Reasons Why I Don’t Like Mega Man 3
9. The Power Slide
In this game, Mega Man gets the new sliding ability, which is super-popular. In fact, it is so popular that every review of Mega Man 9 contains complaints about how that game has no sliding ability. I’m serious. The reviews of Mega Man 9 look like this:
I hate how they took away the slide move. Not cool! I want to slide! Sliding is fun! Ever since I was a little boy and Mommy took me to the park to play, I’ve loved slides. Mega Man 9 does not have a slide, so I think it is the worst game of all time.
I played the GameCube version of Mega Man 3, which has controls that are so bad, they actively try to prevent you from winning the game. For example, the Start button does double duty as the “leave the energy selection screen” button and the “use an energy tank” button. So, naturally, when you try to leave the energy selection screen by pressing Start, the game thinks you pressed Start to use an energy tank and will probably waste three energy tanks in a row. Grrrr!
So the power slide was not a useful ability for me.
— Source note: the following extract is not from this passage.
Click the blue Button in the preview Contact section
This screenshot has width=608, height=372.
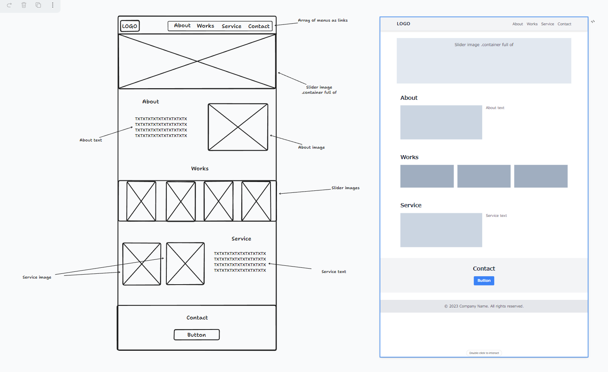tap(484, 281)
I’d get in a situation where an enemy was above me, and I had to slide to get out of danger, so I pressed the slide buttons, only Mega Man would jump right into the enemy instead of sliding because the controls are awful. After the first few times this happened, I vowed never to slide unless it was absolutely necessary.
10. Top Man
All Mega Man 3 players are legally required to dislike Top Man for being the worst robot ever. Nobody likes Top Man, his stage, or his weapon.
OK, that’s not exactly true. I think the Top Spin is an awesome-looking weapon. After all, it involves killing enemies by twisting/twirling into them. Defeating bad guys with killer dance moves? Way to go, Top Spin!
Top Man himself is still uncool, however.